"En realidad, existe una alternativa para recapitalizar BFA-Bankia sin
que los contribuyentes aporten un solo euro y sin que se socave la
credibilidad de las finanzas públicas: convertir algunos pasivos de
Bankia en fondos propios de la entidad. O, como han explicado diversos
economistas del FMI recientemente, se trataría de sustituir la
recapitalización estatal (bail-out) por la recapitalización interna de la entidad (bail-in)[1].
Las ventajas de una conversión forzosa de deuda en acciones son muy
superiores a las de una recapitalización pública. En primer lugar, las
pérdidas se concentran en aquellos stakeholders con una mayor
responsabilidad y vinculación con el banco (los acreedores en lugar de
los contribuyentes).
En segundo lugar, la economía española sanea la
situación de su banca reduciendo su endeudamiento agregado y no
incrementándolo.
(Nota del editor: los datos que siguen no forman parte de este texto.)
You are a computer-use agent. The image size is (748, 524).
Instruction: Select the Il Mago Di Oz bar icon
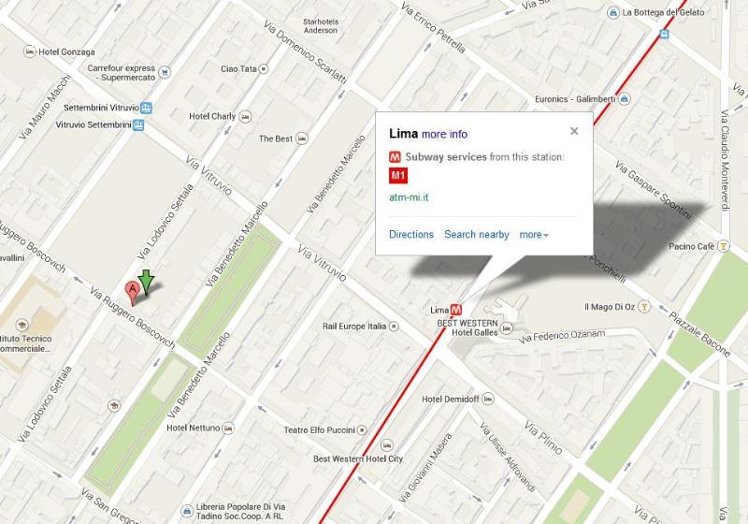tap(644, 306)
En tercer lugar, las maltrechas finanzas del Estado no
sufrirán un golpe adicional y acaso definitivo.
Por último, BFA-Bankia
continuaría en manos privadas –las de los nuevos propietarios, esto es,
las de los antiguos acreedores–, evitando así su nacionalización y una
deficiente y politizada gestión pública.
Después de reducir a cero el valor de la actual serie de acciones
ordinarias de BFA-Bankia, los 23.500 millones de euros que pretende
inyectar en total el Gobierno a la entidad podrían aflorar, por ejemplo,
a través de la capitalización de la siguiente deuda privada de
BFA-Bankia:
- El 100% de los 15.000 millones de euros en pasivos subordinados.
- El 30% de los alrededor de 21.500 millones de euros en bonos que vencen entre 2017 y 2050.
- El 10% de los cerca de 19.000 millones de euros en bonos que vencen entre 2014 y 2017.
Por supuesto, no sólo otros tipos de canje de deuda por acciones son
posibles, sino que además sería deseable que se jerarquizaran los
niveles de conversión según las garantías otorgadas a cada uno de los
títulos de deuda (de modo que a la deuda preferente no garantizada se le
aplicaran unos haircuts más altos que a la garantizada).
En todo
caso, los parámetros que deberían delimitar la magnitud del canje son
el nivel de riesgo asumido y el plazo al que se ha prestado a la
entidad; con los aquí propuestos, simplemente pretendemos ilustrar que
esta recapitalización privada de deuda es completamente factible.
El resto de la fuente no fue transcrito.